TESTO ESTRATTO:
La tecnologia per dare valore a industria e artigianato 4.0


Hanno un computer, una stampante 3D e un paio di strumenti di precisione. E, sempre più spesso a casa loro, realizzano prototipi fai–da–te di qualunque tipo di oggetto. Sono i cosiddetti “makers”, gli artigiani del digitale. Quelli che amano ideare i propri oggetti da soli per poi costruirli controllando l’intero processo di produzione.

Una figura, quella dell’artigiano “moderno”, che molti davano per scomparsa, per via del consumismo di massa e della tendenza delle aziende a trasferire all’estero la produzione per risparmiare sulla manodopera. E che, invece, non solo non è sparita, ma si sta reimmettendo sul mercato completamente rinnovata, resa ancor più forte dalle nuove tecnologie.

Dinara Kasko ne è un esempio. Laureata alla Kharkov Università di Architettura in Ucraina, prima ha lavorato come designer e fotografa e poi ha scelto di tornare al lavoro manuale e reinventarsi nel settore alimentare. Non nel modo tradizionale, però, ma creando dolci con l’aiuto di una stampante 3D. Ovviamente, è stato un successo.

ELENCO DATI:
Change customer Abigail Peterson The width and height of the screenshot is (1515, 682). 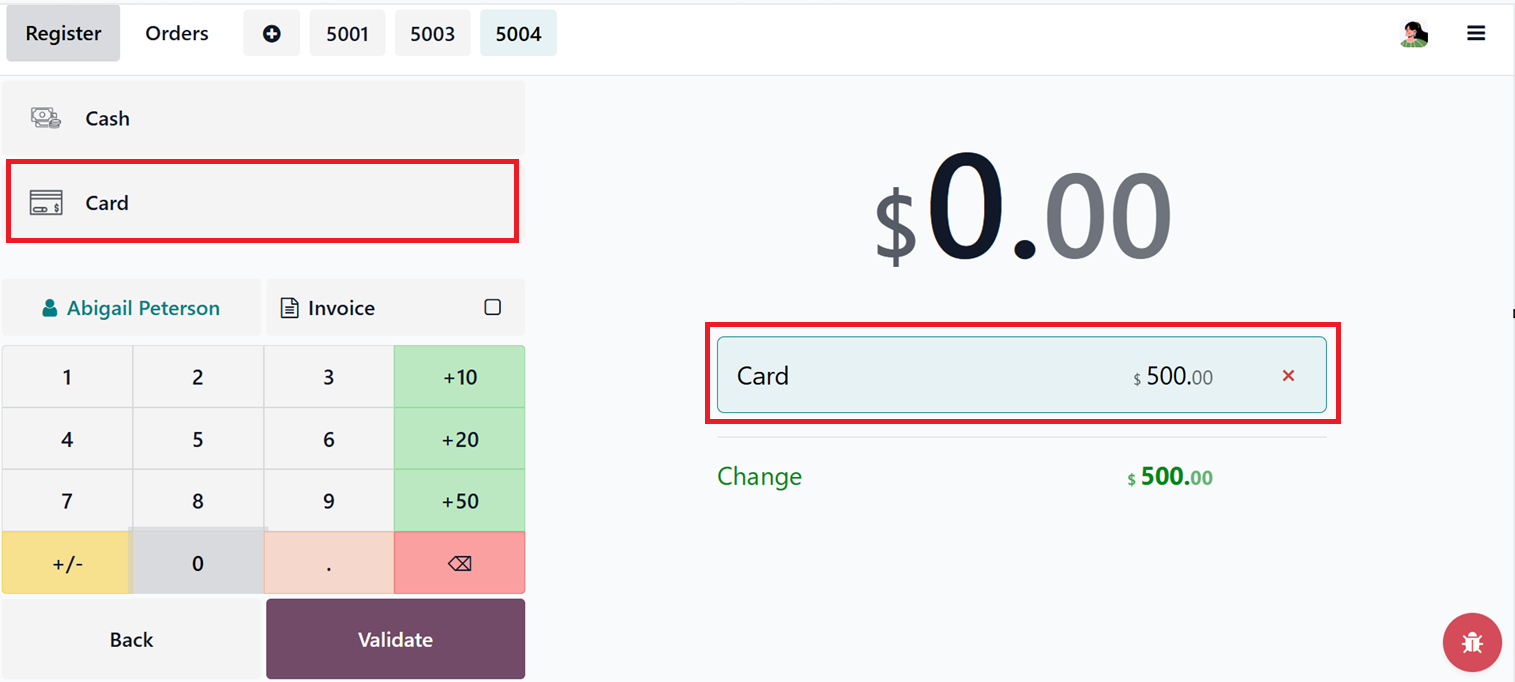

* * *

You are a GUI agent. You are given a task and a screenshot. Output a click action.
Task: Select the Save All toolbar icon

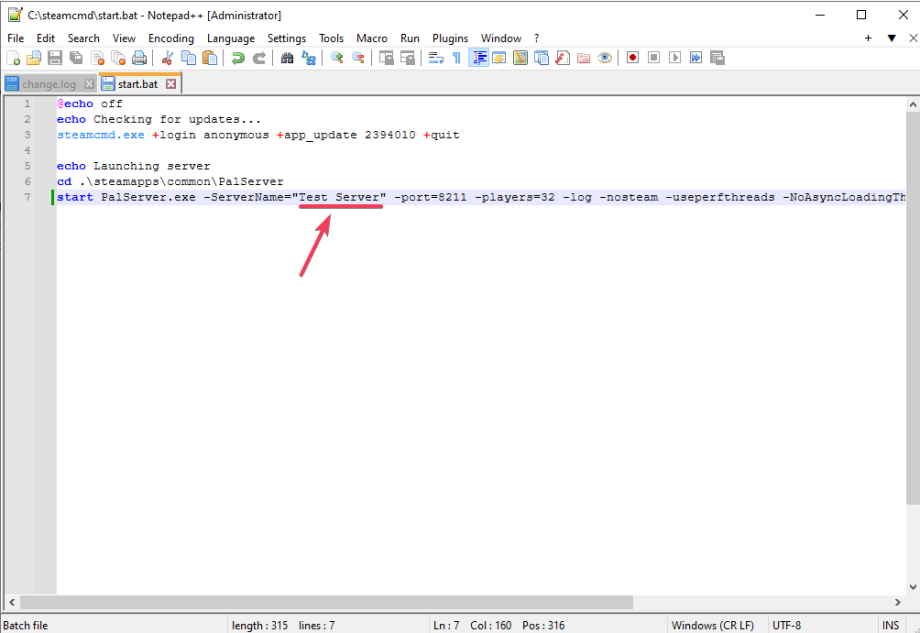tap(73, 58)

---

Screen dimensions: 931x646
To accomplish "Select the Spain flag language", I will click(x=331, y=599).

ELENCO COMPITI:
1. Restituisci il tratto dell'articolo sugli artigiani digitali che va da "Dinara Kasko ne è" fino a "stato un successo.".
2. Traduci in inglese questa frase dell'articolo sugli artigiani digitali: «Sono i cosiddetti “makers”, gli artigiani del digitale.»
3. Secondo l'articolo sugli artigiani digitali, in quale università si è laureata Dinara Kasko?

RISPOSTE NUMERATE:
1.
Dinara Kasko ne è un esempio. Laureata alla Kharkov Università di Architettura in Ucraina, prima ha lavorato come designer e fotografa e poi ha scelto di tornare al lavoro manuale e reinventarsi nel settore alimentare. Non nel modo tradizionale, però, ma creando dolci con l’aiuto di una stampante 3D. Ovviamente, è stato un successo.

2. They are the so-called “makers,” the artisans of the digital world.

3. Alla Kharkov Università di Architettura, in Ucraina.